= Sholf =

Sholf at a tailgate party

Sholf is a lawn game that is a cross between table shuffleboard and golf. Players take turns putting golf balls into scoring zones printed on a putting green.

==Gameplay==
Players take turns putting golf balls, trying to score points, bump opposing golf balls off the green, and/or protect their own golf ball from bump-offs. Each player or team of two players is assigned a golf ball color.

After all eight golf balls have been played, each player re-putts their furthest ball from the scoring end. This is called the mulligan ball. The player who is not in scoring position putts their mulligan ball first. Only the team with the closest ball(s) to the scoring end receive points. Balls must completely cross the line to get the higher point value. Play then continues in the opposite direction. The winner of a match is the first to score thirteen points.

===Singles or doubles===
Sholf can be played as doubles or singles. In doubles play two contestants are partners against another team of two contestants; in singles play a contestant competes against another contestant.
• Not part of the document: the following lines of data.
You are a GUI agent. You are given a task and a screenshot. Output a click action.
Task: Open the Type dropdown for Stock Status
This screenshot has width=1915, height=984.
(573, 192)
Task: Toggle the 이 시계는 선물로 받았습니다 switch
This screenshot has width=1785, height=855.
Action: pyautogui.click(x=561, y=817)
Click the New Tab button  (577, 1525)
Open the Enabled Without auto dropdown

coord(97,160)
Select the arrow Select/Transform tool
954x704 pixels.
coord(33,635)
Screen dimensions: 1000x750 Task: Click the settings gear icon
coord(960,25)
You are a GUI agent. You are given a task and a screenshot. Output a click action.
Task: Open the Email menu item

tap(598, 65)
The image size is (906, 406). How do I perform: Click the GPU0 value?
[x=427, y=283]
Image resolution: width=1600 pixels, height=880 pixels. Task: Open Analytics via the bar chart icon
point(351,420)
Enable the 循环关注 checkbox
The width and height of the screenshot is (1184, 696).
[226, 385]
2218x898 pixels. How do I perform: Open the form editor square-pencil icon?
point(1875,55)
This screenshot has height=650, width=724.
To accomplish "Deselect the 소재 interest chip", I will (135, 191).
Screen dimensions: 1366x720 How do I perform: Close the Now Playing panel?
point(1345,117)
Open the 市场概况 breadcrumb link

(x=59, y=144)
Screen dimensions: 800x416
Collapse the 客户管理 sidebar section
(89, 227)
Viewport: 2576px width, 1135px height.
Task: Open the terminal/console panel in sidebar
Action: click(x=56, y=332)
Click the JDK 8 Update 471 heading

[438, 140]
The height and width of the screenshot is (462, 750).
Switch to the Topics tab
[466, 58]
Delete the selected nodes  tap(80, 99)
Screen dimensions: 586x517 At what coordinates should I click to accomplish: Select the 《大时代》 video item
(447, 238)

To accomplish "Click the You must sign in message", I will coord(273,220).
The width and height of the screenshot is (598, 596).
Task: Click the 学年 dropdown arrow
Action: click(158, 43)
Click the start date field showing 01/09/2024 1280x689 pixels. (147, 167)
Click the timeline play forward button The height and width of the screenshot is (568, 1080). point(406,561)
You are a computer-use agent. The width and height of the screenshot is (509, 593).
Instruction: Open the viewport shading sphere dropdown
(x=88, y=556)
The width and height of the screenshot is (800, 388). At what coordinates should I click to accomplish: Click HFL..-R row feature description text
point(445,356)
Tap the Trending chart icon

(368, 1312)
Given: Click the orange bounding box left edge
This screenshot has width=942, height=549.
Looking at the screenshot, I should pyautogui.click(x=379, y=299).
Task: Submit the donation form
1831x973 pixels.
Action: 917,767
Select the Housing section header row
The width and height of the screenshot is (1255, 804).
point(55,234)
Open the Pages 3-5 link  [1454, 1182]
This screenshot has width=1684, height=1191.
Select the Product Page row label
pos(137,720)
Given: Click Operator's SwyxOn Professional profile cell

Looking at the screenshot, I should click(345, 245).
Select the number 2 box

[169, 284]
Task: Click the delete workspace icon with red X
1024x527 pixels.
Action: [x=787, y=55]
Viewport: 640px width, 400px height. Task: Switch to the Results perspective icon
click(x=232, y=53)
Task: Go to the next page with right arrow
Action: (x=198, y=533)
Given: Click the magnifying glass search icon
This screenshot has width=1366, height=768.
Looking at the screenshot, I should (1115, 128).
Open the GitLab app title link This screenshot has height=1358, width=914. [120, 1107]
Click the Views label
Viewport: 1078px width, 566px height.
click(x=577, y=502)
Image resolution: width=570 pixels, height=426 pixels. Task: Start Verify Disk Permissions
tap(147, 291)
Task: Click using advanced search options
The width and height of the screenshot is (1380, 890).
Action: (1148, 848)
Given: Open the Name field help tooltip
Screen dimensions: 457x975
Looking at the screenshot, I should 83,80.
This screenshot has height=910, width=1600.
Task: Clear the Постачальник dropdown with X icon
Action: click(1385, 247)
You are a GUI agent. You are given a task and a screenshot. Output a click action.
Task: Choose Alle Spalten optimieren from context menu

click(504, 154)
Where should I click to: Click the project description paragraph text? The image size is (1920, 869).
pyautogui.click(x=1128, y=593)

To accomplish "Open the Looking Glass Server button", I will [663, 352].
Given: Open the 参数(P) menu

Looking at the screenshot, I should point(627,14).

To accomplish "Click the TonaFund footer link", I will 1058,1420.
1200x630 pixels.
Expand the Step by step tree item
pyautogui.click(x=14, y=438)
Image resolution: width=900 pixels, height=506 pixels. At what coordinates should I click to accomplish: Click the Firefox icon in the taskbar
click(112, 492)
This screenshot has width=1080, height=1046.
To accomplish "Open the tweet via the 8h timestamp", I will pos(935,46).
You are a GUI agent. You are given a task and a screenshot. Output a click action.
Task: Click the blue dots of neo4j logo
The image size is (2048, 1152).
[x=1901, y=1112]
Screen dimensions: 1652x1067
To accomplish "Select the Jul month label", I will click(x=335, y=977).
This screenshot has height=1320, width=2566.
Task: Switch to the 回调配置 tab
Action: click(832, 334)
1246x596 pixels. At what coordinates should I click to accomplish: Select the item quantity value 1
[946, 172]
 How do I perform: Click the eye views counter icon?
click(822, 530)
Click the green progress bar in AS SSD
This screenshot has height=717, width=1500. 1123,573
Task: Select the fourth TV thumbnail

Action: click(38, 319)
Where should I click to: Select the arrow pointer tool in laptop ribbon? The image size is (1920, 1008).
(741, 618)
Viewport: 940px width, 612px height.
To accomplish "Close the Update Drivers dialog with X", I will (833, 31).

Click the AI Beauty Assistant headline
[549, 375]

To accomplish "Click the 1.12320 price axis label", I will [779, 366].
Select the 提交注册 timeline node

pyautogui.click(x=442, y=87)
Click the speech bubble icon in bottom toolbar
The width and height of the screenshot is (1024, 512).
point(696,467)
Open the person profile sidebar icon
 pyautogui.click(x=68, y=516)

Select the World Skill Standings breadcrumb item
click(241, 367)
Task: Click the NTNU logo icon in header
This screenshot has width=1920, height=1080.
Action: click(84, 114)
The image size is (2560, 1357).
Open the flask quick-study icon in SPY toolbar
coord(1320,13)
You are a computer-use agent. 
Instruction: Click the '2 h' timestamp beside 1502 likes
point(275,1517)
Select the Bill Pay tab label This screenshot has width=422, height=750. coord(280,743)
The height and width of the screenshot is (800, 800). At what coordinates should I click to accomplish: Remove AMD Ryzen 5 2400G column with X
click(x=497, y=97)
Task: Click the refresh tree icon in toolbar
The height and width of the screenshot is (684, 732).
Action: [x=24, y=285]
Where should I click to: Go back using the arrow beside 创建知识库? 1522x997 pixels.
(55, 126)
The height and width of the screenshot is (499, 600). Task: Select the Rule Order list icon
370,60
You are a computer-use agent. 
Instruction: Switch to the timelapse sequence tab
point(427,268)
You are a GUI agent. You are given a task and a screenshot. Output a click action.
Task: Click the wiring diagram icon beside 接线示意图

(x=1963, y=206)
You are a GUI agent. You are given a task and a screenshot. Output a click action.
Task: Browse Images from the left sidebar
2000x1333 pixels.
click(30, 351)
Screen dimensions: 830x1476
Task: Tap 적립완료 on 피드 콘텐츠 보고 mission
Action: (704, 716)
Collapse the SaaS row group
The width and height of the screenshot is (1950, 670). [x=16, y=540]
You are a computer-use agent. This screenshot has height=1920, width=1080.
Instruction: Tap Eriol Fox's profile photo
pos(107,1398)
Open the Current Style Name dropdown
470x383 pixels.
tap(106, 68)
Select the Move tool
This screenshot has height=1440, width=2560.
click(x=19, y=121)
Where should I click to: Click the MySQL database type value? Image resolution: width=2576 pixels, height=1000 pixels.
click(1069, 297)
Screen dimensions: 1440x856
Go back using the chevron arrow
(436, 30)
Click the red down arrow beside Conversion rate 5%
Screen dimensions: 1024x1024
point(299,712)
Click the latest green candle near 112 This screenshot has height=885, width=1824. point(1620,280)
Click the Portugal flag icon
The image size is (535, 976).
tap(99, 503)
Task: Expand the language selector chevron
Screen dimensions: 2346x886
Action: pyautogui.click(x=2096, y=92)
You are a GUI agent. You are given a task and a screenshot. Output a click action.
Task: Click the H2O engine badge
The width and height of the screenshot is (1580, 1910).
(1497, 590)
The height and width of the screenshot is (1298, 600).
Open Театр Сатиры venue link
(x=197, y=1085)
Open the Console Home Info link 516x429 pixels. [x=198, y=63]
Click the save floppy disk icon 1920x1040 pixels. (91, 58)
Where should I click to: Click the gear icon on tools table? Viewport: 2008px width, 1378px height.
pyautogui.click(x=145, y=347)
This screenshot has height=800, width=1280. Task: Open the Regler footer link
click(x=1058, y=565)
In doubles play, one member from each team putts from one end of the Sholf putting green and the other member putts from the other end. In singles play, both contestants putt from the same end of the putting green.

===Stonebridge===
In Stonebridge play the mulligan ball rule is eliminated and matches are played as a best of three series. The winner of each game is the first to score fifteen points and the winner of the match is the first to win two games.